- Developer(s): Riot
- Publisher(s): Telenet Japan
- Producer(s): Eiji Kikuchi
- Designer(s): Akifumi Kaneko
- Programmer(s): Hironori Ahiko
- Artist(s): Masato Kanamono
- Composer(s): Hiroaki Kai Gō Takano Minoru Yuasa Toshiya Sasaki
- Platform(s): PC Engine Super CD-ROM²
- Release: JP: July 24, 1992;
- Genre(s): Platform
- Mode(s): Single-player, multiplayer

= Pop'n Magic =

1992 video game

Pop'n Magic is a 1992 video game for the PC Engine Super CD-ROM². It is a puzzle game developed and published by Telenet Japan.

== Gameplay ==

Gameplay screenshot

The gameplay is somewhat similar to Bubble Bobble and Don Doko Don.
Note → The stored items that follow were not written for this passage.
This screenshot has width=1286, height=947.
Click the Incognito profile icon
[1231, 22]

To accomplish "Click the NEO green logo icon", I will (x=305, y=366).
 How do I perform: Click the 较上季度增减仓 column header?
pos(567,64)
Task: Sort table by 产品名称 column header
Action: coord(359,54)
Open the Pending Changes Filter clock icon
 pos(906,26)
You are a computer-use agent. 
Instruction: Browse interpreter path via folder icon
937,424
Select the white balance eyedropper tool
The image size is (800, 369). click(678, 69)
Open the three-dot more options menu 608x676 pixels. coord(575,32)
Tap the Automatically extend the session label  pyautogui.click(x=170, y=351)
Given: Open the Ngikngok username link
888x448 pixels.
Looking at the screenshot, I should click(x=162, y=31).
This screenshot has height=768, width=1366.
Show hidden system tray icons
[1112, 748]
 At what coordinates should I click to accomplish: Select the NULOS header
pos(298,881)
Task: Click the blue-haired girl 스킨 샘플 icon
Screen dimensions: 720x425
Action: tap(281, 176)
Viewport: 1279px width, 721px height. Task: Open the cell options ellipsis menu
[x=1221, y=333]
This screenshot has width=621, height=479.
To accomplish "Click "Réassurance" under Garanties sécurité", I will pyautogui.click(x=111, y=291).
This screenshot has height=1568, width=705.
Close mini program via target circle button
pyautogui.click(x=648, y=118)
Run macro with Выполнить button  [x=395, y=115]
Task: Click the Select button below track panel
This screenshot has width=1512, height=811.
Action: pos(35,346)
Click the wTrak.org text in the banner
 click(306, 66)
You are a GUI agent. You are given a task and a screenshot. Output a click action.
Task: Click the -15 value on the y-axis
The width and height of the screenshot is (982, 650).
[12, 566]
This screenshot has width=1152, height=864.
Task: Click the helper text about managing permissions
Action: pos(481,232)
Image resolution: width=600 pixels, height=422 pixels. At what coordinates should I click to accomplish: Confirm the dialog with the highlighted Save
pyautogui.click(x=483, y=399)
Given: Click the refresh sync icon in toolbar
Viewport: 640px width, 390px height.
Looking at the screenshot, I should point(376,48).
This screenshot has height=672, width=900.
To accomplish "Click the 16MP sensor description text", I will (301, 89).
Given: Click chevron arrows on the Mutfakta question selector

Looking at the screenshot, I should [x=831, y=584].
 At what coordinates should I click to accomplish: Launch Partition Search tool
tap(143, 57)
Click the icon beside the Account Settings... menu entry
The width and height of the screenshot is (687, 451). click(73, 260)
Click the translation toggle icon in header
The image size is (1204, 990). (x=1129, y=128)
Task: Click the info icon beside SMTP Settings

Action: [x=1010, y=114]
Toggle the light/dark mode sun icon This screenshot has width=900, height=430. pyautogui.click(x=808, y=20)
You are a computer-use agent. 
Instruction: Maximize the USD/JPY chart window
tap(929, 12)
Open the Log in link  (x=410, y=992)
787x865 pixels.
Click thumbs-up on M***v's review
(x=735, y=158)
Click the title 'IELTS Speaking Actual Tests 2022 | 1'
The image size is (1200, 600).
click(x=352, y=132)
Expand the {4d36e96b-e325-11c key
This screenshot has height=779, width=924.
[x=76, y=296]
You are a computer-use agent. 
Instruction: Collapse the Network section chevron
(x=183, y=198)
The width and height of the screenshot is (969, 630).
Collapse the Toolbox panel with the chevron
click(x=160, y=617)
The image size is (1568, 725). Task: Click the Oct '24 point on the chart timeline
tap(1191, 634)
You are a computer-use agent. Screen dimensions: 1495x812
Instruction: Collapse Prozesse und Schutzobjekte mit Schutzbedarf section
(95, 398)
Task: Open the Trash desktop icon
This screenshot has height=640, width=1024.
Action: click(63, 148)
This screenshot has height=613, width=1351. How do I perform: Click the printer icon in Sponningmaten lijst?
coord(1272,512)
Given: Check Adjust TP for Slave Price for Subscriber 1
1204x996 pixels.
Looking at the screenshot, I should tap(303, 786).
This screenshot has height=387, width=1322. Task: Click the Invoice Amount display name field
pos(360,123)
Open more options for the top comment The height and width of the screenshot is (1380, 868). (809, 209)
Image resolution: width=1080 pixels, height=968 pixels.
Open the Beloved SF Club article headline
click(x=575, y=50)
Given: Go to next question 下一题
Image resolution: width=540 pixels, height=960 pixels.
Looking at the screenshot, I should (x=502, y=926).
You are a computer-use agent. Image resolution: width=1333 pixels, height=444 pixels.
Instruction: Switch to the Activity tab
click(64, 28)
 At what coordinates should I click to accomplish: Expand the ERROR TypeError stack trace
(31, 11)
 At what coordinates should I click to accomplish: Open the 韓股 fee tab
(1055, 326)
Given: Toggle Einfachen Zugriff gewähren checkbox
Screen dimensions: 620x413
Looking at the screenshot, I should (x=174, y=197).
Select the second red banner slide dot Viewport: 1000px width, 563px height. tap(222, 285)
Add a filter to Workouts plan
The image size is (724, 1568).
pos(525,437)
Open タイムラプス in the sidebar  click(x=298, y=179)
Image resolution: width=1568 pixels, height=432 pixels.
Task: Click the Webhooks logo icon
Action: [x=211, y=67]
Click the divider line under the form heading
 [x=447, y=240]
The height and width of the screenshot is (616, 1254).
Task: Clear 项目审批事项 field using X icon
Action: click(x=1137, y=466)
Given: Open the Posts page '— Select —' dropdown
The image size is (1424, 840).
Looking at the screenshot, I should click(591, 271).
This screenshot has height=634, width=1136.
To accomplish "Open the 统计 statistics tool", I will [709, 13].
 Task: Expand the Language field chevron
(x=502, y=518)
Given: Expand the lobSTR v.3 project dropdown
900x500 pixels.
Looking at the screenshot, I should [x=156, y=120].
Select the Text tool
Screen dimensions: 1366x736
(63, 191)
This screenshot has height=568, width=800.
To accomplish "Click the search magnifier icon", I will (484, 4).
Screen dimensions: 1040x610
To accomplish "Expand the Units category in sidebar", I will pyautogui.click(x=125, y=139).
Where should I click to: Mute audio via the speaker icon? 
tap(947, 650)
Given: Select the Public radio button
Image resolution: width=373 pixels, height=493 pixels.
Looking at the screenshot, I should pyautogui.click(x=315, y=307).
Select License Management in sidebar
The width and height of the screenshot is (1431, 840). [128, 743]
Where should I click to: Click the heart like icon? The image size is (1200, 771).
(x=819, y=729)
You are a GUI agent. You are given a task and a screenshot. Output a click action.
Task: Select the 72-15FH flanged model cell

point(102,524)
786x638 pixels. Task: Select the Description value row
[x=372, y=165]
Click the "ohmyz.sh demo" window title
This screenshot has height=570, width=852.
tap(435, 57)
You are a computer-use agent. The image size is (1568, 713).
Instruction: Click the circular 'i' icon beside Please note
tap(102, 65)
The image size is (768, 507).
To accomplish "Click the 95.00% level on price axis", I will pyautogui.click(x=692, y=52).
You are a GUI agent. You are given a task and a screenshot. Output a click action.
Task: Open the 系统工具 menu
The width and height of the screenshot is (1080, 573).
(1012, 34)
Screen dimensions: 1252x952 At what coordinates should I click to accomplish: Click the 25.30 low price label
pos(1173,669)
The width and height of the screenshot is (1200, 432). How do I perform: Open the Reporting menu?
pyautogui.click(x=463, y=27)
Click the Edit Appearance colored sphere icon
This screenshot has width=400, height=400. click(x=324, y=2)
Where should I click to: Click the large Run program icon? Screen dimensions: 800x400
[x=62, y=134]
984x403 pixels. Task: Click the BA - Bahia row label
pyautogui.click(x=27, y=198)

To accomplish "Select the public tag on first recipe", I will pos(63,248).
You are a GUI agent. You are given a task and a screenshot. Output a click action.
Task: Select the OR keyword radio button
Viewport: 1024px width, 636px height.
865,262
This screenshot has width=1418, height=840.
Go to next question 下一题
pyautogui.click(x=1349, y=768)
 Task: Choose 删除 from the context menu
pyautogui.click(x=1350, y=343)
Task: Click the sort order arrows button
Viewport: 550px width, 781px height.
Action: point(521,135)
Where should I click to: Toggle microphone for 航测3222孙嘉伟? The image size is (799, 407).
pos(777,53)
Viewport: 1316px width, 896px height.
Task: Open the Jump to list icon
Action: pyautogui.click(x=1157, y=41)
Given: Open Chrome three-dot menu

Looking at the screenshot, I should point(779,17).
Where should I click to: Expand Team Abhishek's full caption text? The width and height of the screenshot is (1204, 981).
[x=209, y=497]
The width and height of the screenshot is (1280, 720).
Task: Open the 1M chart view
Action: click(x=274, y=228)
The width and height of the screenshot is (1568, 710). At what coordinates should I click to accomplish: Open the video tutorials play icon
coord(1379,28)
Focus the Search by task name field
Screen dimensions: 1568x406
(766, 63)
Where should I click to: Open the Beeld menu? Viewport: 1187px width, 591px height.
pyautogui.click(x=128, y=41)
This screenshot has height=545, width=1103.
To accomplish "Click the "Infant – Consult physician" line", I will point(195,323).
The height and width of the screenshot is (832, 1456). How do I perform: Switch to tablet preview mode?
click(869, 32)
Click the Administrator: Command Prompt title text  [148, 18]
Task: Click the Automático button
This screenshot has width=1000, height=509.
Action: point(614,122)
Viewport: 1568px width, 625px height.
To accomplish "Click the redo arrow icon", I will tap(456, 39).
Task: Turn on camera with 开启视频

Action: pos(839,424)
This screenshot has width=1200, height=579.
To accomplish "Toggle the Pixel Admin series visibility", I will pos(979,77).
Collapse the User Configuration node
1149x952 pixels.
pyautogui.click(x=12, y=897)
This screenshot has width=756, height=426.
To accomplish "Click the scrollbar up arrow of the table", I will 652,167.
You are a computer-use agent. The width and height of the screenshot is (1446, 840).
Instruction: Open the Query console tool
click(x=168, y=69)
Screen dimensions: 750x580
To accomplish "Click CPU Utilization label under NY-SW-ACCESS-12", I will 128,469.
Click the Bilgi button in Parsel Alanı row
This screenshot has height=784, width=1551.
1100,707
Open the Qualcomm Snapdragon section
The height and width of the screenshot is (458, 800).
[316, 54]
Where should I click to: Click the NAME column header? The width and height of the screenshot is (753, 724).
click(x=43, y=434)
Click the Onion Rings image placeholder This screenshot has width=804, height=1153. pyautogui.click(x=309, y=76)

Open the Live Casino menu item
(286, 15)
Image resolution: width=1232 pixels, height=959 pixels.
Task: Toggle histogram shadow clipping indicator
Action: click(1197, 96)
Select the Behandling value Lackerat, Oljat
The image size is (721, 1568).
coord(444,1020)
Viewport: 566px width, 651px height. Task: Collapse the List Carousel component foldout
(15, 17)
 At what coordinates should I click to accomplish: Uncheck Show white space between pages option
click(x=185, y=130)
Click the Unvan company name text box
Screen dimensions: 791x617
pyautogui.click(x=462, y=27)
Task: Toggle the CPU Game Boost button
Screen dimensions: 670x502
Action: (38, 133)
The game features two characters, Pop and Magic. The two characters have the same abilities and do not differ in any way. The game features character designs that resemble anime, as well as full animated cutscenes between worlds, with Japanese voice acting. The audio for the game is full CD audio.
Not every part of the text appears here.